Exercise requirements —
Of all the lines below, return only those starting with the line holding "Open the Money Counter app name link" and going on through the line holding "Task: Click the 12/2019", exactly as written.
--- Exercise data ---
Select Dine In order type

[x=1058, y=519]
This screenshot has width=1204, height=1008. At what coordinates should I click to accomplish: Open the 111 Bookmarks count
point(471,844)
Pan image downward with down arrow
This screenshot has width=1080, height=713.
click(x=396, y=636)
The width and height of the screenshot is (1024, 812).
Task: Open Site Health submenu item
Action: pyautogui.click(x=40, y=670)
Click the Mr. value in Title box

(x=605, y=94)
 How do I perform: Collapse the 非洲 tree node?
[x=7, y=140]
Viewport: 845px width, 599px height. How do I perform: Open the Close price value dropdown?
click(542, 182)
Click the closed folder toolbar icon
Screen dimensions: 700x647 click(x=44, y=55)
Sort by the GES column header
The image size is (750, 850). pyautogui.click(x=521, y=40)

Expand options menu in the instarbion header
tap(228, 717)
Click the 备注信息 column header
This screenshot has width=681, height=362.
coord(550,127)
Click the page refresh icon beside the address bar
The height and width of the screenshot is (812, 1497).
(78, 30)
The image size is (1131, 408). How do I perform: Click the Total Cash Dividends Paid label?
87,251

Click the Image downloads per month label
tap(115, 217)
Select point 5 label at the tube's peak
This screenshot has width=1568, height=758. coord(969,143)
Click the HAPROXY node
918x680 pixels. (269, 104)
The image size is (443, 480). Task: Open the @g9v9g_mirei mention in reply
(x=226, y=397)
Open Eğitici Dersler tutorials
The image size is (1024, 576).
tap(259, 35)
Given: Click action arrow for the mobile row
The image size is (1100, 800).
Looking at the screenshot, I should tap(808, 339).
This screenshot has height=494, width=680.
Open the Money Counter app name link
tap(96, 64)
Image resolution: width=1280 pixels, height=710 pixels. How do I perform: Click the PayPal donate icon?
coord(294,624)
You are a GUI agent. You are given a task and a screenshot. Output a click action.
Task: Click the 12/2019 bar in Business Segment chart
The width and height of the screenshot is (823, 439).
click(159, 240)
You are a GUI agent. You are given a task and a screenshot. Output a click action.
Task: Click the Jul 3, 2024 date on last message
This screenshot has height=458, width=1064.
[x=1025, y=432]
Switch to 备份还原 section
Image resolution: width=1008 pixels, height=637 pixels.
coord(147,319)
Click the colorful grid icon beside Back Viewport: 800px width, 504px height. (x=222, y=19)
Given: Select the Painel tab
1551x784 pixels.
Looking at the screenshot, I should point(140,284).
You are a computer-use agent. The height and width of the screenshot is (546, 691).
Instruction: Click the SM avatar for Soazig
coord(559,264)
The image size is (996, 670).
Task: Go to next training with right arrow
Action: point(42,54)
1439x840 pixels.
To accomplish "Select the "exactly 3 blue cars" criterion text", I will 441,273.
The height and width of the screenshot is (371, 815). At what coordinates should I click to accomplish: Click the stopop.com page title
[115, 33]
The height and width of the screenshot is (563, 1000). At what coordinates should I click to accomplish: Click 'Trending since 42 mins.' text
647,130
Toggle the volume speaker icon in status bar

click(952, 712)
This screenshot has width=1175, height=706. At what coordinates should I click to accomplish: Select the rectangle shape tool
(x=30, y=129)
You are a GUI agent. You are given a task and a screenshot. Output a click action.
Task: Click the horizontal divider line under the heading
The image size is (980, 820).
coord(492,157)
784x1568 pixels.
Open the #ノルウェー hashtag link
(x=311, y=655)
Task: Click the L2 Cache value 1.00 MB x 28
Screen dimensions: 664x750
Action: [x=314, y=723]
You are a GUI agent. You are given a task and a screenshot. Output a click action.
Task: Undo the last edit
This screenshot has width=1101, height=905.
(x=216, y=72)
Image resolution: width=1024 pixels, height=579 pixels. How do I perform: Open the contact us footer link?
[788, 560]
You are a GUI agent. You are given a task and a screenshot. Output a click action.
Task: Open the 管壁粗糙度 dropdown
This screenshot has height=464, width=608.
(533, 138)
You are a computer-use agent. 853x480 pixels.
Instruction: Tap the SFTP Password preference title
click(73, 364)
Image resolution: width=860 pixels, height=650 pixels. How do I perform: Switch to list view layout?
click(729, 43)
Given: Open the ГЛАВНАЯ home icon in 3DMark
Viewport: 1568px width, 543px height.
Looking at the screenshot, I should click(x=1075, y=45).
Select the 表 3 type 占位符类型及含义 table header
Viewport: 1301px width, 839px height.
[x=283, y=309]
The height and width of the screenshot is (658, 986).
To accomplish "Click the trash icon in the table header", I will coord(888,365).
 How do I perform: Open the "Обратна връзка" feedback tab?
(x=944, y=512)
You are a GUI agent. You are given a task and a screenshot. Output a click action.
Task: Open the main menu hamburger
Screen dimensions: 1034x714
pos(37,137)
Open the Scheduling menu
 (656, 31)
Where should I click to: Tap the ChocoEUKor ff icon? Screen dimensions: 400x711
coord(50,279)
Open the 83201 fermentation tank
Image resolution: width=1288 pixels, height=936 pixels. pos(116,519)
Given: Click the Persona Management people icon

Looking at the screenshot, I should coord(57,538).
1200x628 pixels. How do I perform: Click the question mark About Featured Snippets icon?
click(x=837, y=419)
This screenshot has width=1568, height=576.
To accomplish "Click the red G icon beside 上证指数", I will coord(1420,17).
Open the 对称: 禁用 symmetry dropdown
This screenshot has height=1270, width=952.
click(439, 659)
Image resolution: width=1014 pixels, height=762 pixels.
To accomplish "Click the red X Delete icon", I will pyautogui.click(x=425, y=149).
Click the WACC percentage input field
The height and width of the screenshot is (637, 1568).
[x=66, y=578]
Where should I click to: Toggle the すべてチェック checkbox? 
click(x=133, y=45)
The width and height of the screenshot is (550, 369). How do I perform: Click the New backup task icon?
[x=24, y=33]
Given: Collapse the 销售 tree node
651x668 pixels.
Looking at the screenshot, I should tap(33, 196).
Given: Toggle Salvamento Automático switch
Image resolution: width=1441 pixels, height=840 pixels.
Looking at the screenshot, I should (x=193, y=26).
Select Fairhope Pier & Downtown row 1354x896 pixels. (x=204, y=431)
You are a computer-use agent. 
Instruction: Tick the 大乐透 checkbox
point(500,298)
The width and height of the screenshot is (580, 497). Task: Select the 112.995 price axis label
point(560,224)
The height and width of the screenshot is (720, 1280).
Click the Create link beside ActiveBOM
---
Answer —
Open the Money Counter app name link
tap(96, 64)
Image resolution: width=1280 pixels, height=710 pixels. How do I perform: Click the PayPal donate icon?
coord(294,624)
You are a GUI agent. You are given a task and a screenshot. Output a click action.
Task: Click the 12/2019 bar in Business Segment chart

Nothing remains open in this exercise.